Jailed tycoon Jimmy Lai’s Next Digital, publisher of Apple Daily, to be delisted from Hong Kong stock exchange next week
- The media company will be delisted on January 12, a year and a half after the closure of its flagship newspaper Apple Daily
- Next Digital has been a key target of authorities in the wake of the adoption of the national security law in June 2020
As such, Next Digital’s last day as a listed company will be on January 11 with its shares cancelled from 9am the following day.
Shares of Next Digital have been halted from trading since June 17, 2021. Two months later, Financial Secretary Paul Chan Mo-po filed a petition to the Court of First Instance to liquidate the 40-year-old firm, a week after his appointed special inspector submitted his interim findings.
Chan had appointed the managing director of the accounting firm BDO, Clement Chan Kam-wing, to look into allegations of illegal activities at Next Digital.
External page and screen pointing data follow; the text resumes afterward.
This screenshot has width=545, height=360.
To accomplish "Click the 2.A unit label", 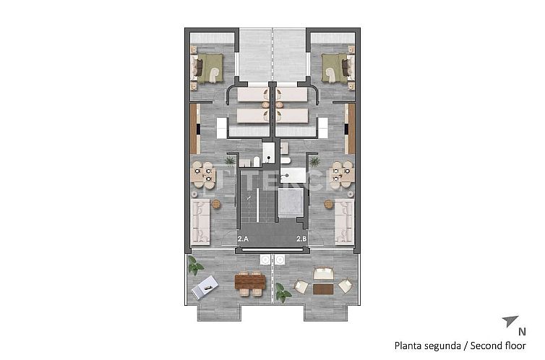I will point(243,238).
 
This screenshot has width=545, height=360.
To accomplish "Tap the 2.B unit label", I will point(301,238).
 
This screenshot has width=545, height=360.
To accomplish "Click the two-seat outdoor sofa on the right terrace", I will point(322,273).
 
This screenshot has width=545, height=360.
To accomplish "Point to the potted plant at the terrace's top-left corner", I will point(195,266).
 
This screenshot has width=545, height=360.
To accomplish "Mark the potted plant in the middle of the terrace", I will point(283,293).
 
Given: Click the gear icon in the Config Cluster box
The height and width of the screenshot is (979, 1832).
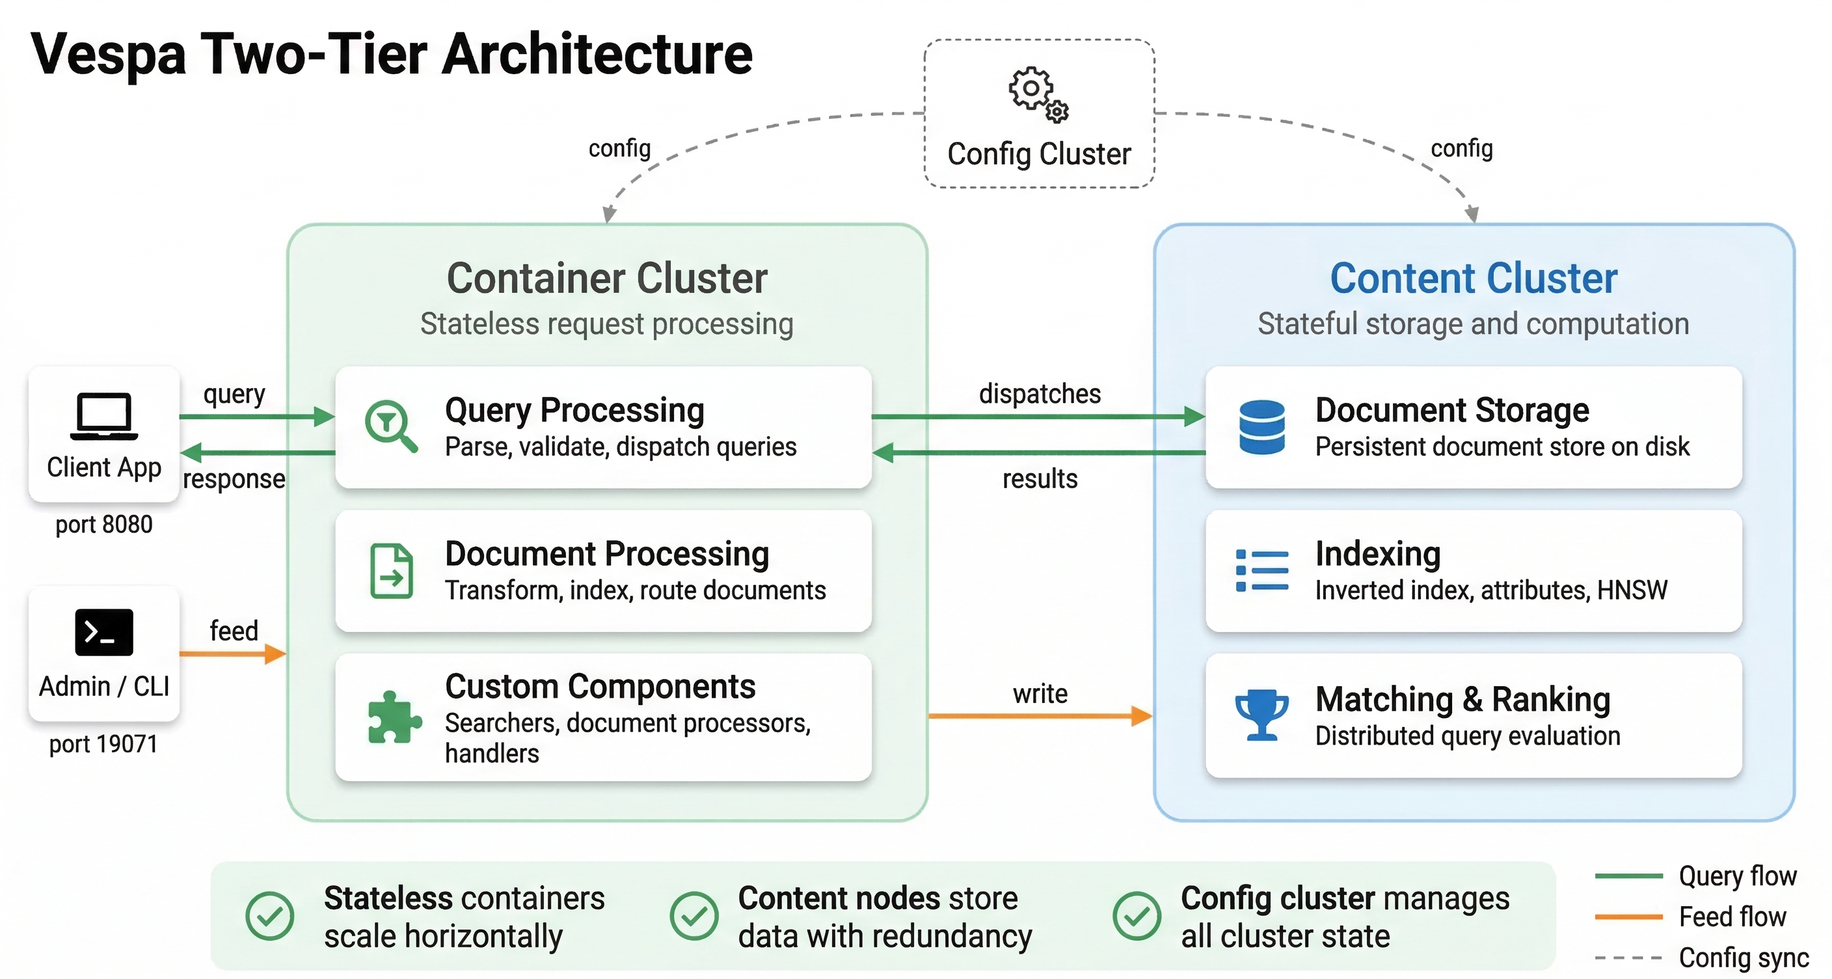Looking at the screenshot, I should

Under Hong Kong stock exchange rules, the listing committee will scrap the listed status of a company if it has been suspended from trading for 18 months and cannot prove that it has the ability to meet the criteria to resume trading.
Apple Daily, a tabloid-style newspaper with print and digital channels, accounted for around 82 per cent of the company’s revenue. The group’s only other source of revenue was a daily newspaper in Taiwan, according to an interim report in 2021.
Lai first took over the company in late 1999 through a back-door listing, when it was known as Paramount Publishing Group. Paramount was renamed Next Media, before becoming Next Digital in 2015.